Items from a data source
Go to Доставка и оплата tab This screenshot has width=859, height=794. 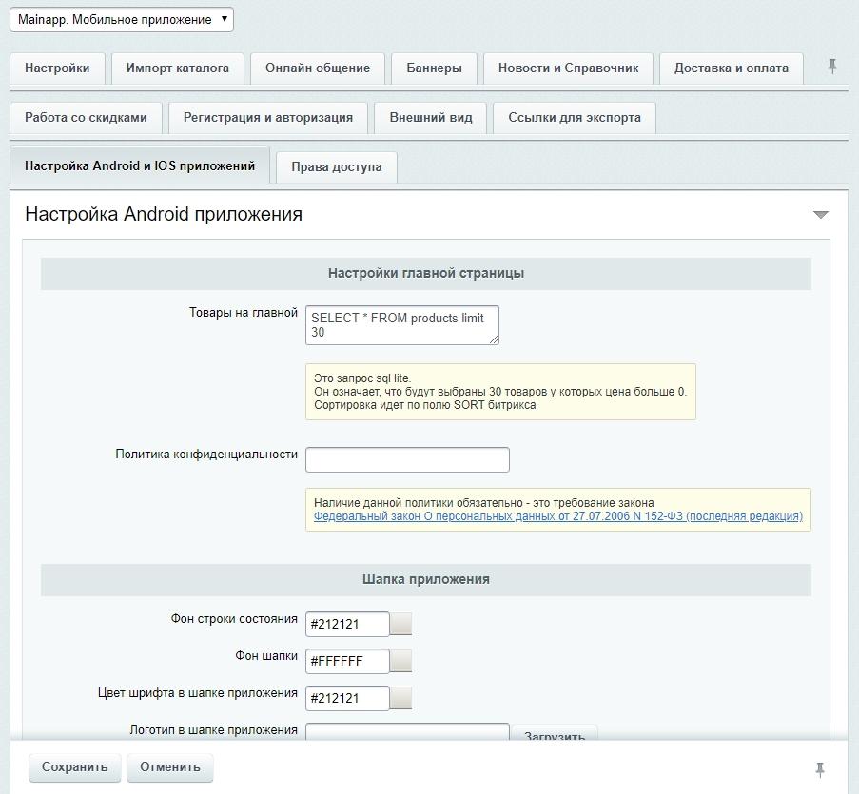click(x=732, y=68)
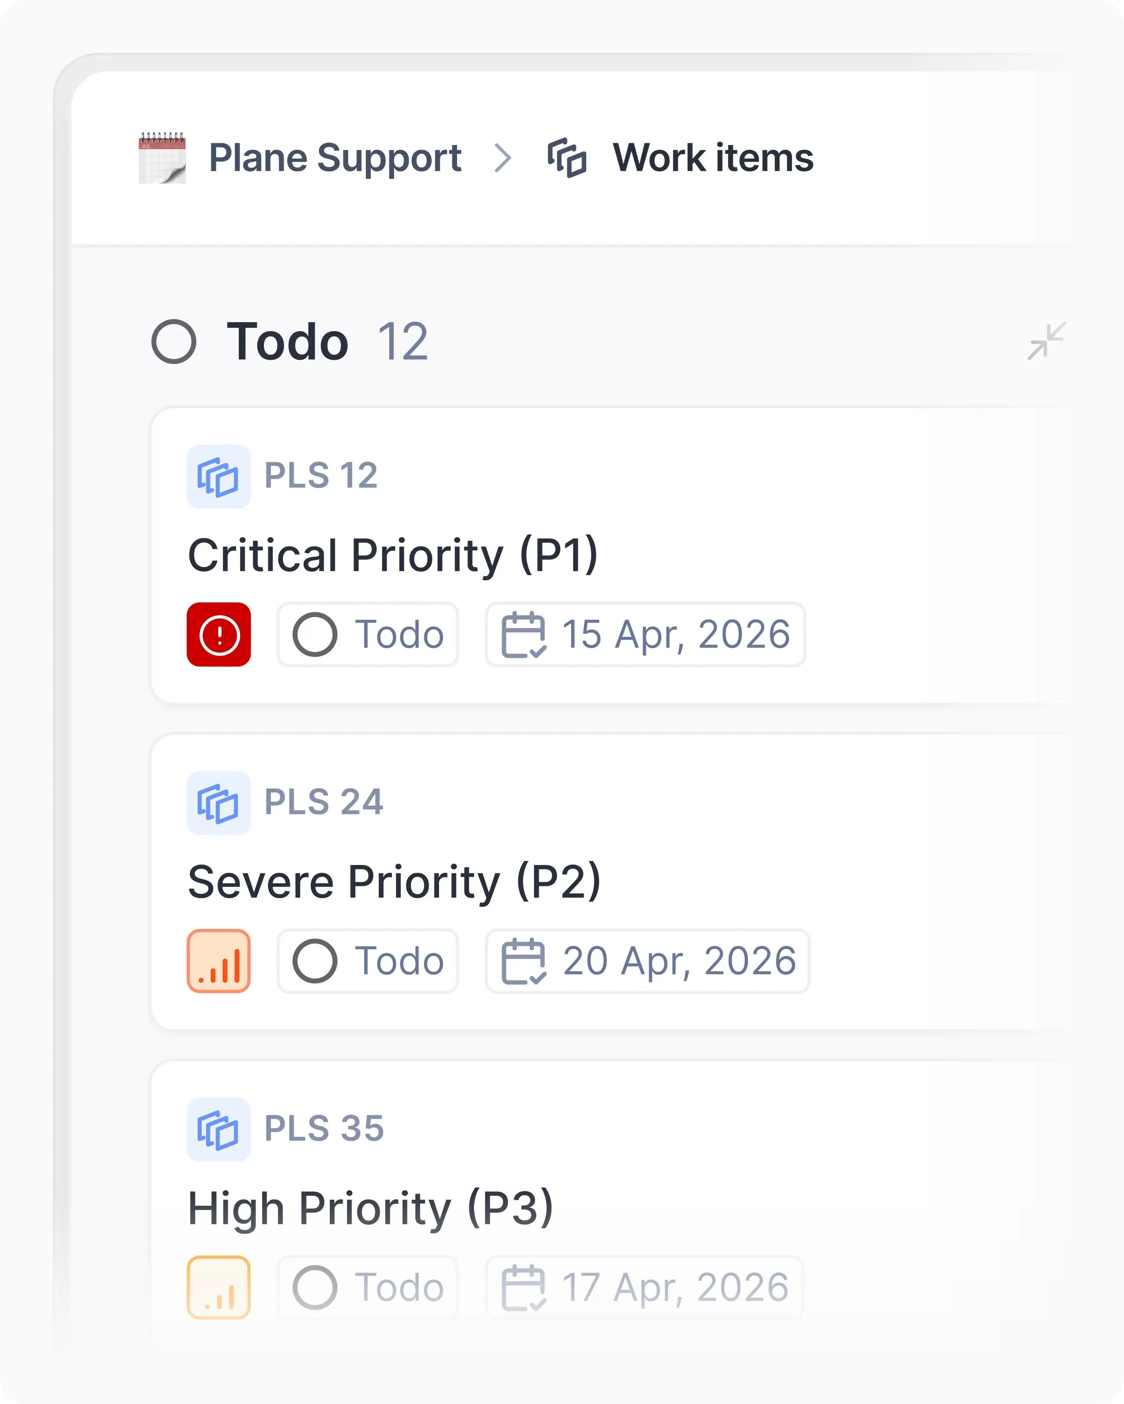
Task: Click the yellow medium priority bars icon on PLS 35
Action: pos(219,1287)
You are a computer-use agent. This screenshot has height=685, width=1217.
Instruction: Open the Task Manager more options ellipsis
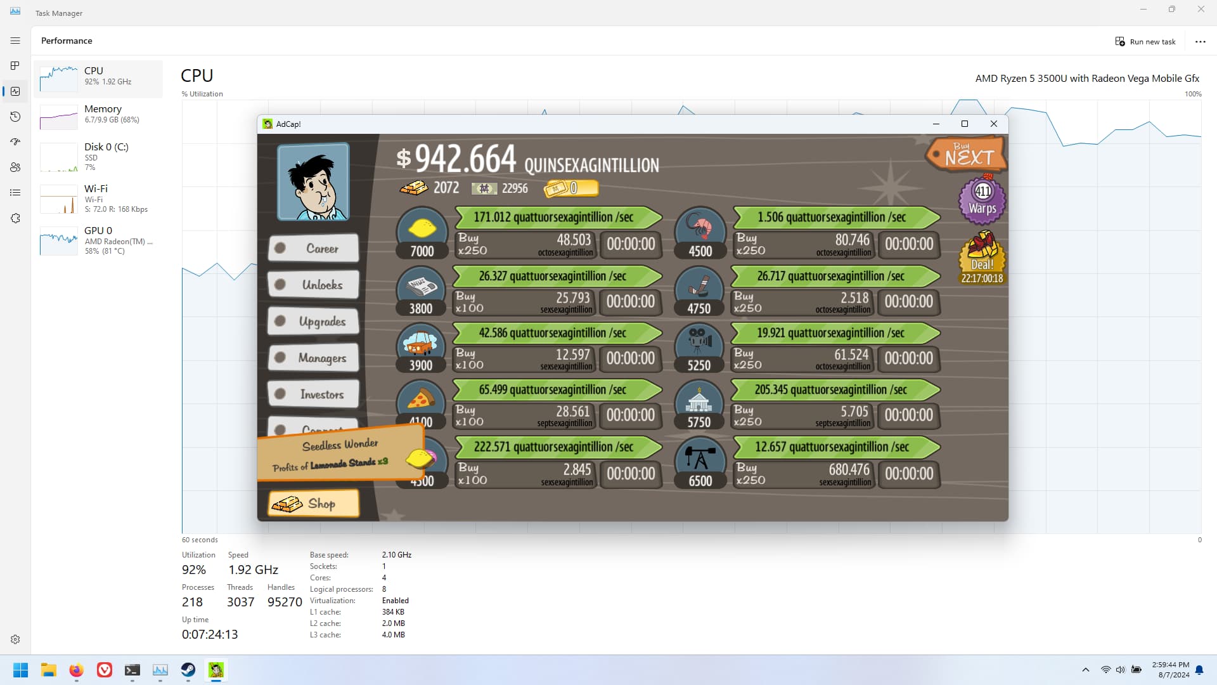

EXERCISE => Leaving out the pictures, restate word for word the lines above from the one containing "You are a computer-use" through the end of the records, both ends included.

OUTPUT OF THE EXERCISE =>
You are a computer-use agent. This screenshot has height=685, width=1217.
Instruction: Open the Task Manager more options ellipsis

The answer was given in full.